The single most important part of Satoshi‘s invention was that he found a way to build a decentralized digital cash system. In the nineties, there have been many attempts to create digital money, but they all failed.
… after more than a decade of failed Trusted Third Party based systems (Digicash, etc), they see it as a lost cause. I hope they can make the distinction, that this is the first time I know of that we’re trying a non-trust based system. – Satoshi Nakamoto in an E-Mail to Dustin Trammell
After seeing all the centralized attempts fail, Satoshi tried to build a digital cash system without a central entity. Like a Peer-to-Peer network for file sharing.
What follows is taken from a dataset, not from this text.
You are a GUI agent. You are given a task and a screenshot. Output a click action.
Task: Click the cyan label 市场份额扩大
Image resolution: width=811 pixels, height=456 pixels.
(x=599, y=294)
This decision became the birth of cryptocurrency. They are the missing piece Satoshi found to realize digital cash. The reason why is a bit technical and complex, but if you get it, you‘ll know more about cryptocurrencies than most people do. So, let‘s try to make it as easy as possible:
To realize digital cash you need a payment network with accounts, balances, and transaction. That‘s easy to understand. One major problem every payment network has to solve is to prevent the so-called double spending: to prevent that one entity spends the same amount twice. Usually, this is done by a central server who keeps record about the balances.
In a decentralized network, you don‘t have this server. So you need every single entity of the network to do this job. Every peer in the network needs to have a list with all transactions to check if future transactions are valid or an attempt to double spend.
But how can these entities keep a consensus about this records?
If the peers of the network disagree about only one single, minor balance, everything is broken. They need an absolute consensus. Usually, you take, again, a central authority to declare the correct state of balances. But how can you achieve consensus without a central authority?
Nobody did know until Satoshi emerged out of nowhere. In fact, nobody believed it was even possible.
Satoshi proved it was. His major innovation was to achieve consensus without a central authority. Cryptocurrencies are a part of this solution – the part that made the solution thrilling, fascinating and helped it to roll over the world.